=== EXERCISE PROMPT ===
Could you write out exactly, and only, the lines from the one containing "Viewport: 1280px width, 720px height." through the last line of the data, leaving out all pictures?

▬▬▬

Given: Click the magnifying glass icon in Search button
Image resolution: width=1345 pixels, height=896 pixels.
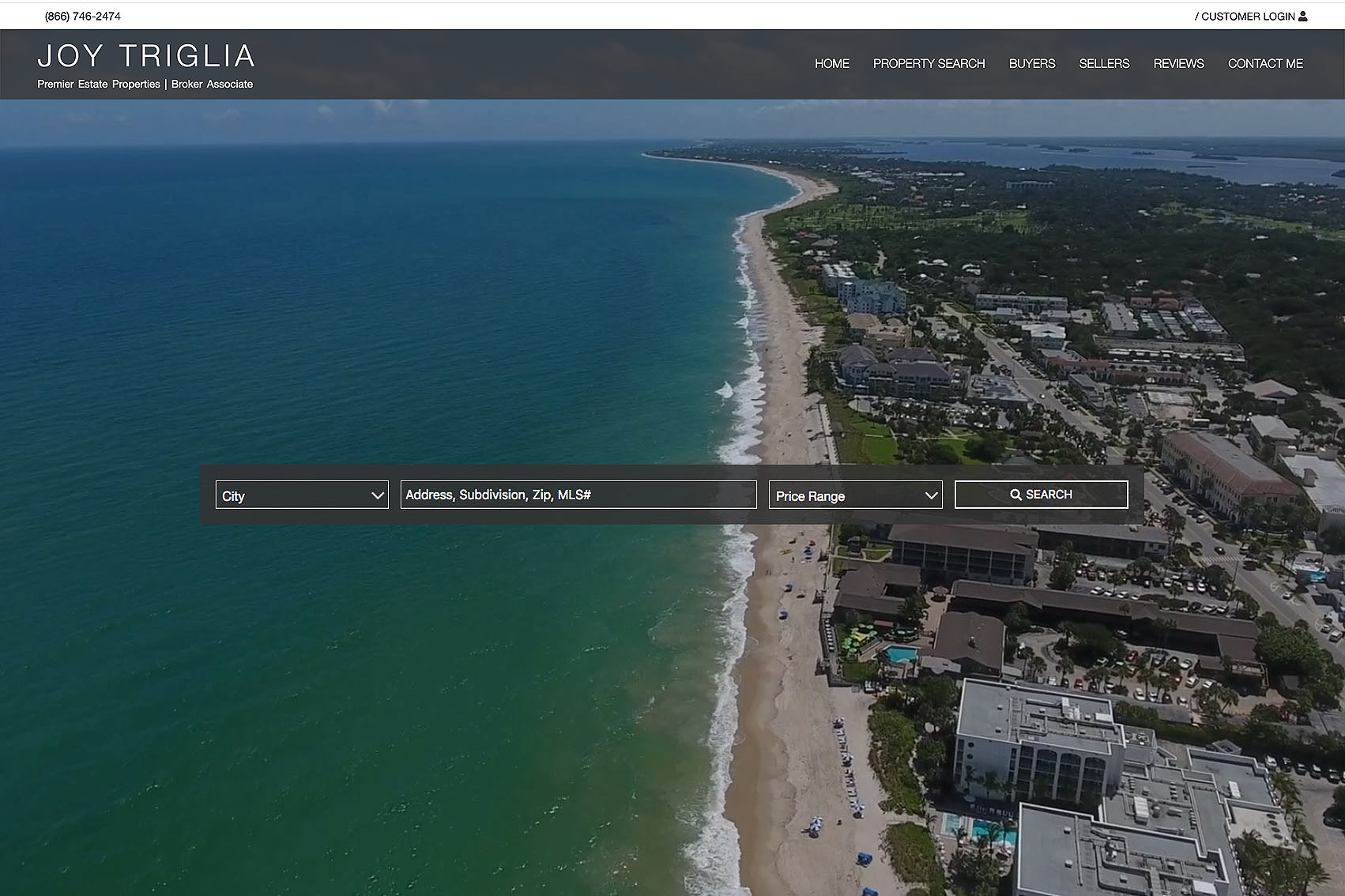Looking at the screenshot, I should point(1015,495).
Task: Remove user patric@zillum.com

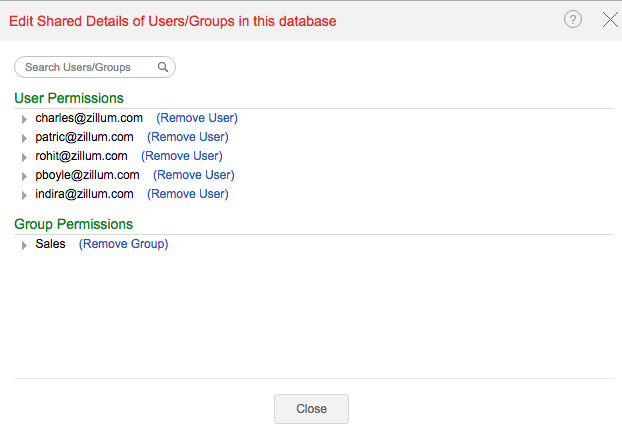Action: tap(188, 137)
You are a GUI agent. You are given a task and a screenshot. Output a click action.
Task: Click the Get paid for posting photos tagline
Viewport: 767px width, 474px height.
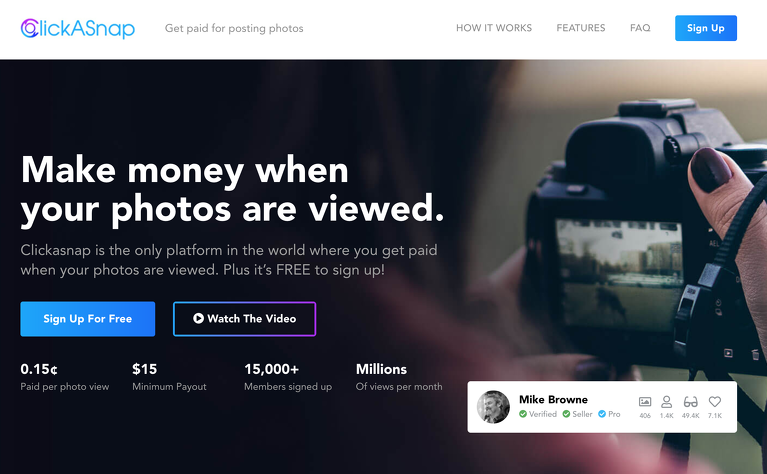tap(234, 28)
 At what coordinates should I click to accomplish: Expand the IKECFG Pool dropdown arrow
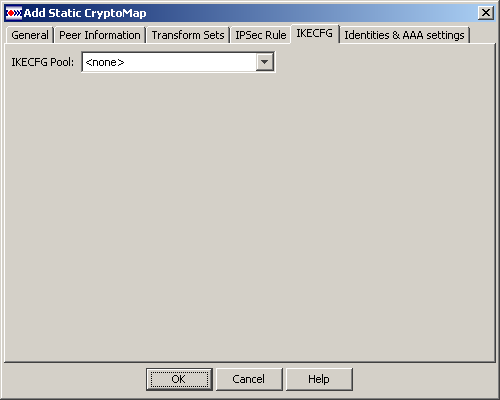265,62
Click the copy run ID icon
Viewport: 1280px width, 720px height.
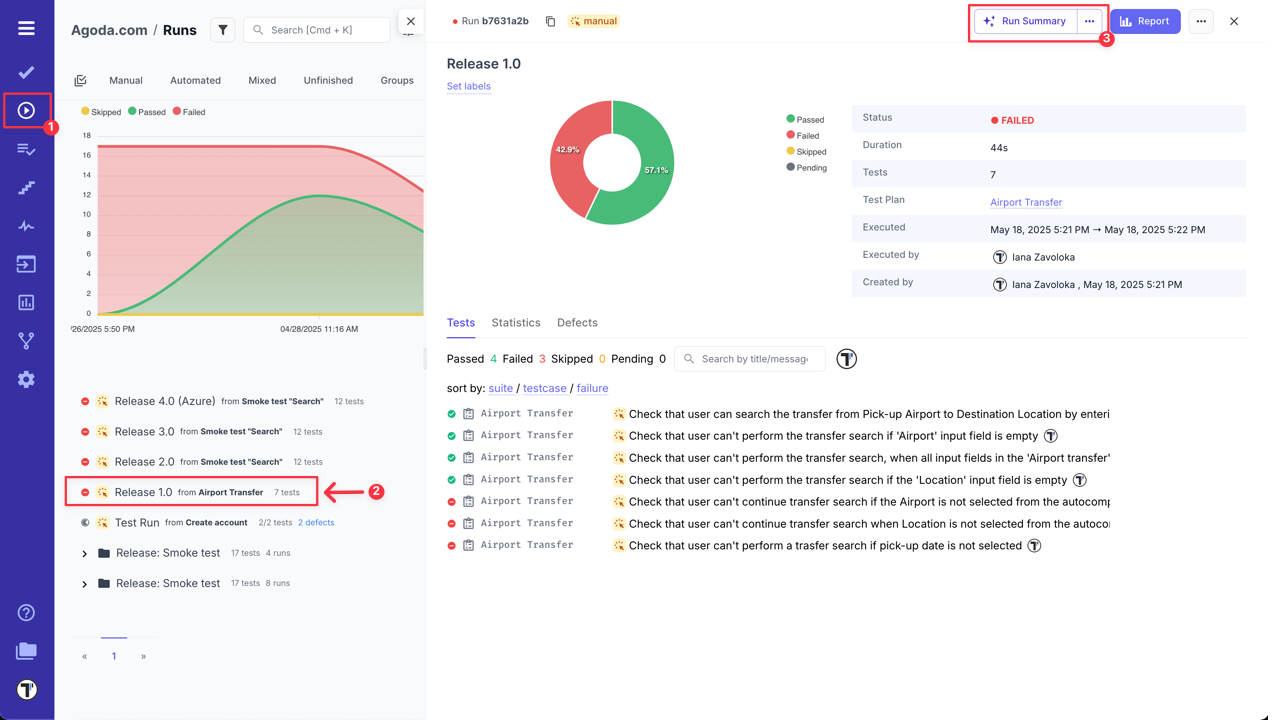[x=550, y=20]
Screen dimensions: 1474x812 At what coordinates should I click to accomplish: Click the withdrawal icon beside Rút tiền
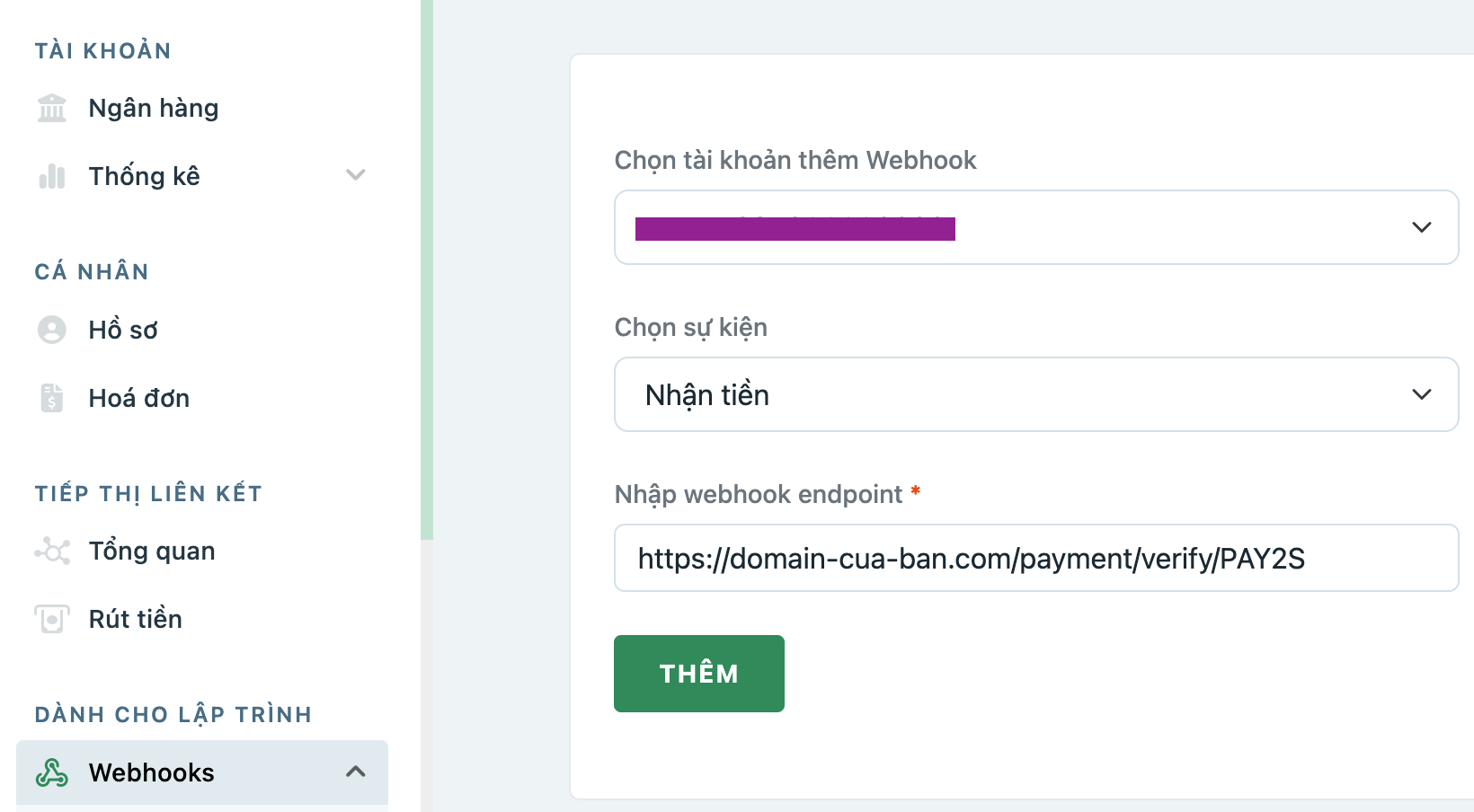click(52, 619)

▬▬▬

=== EXERCISE SOLUTION ===
Viewport: 1280px width, 720px height.
[x=550, y=20]
Screen dimensions: 1474x812 At what coordinates should I click to accomplish: Click the withdrawal icon beside Rút tiền
click(52, 619)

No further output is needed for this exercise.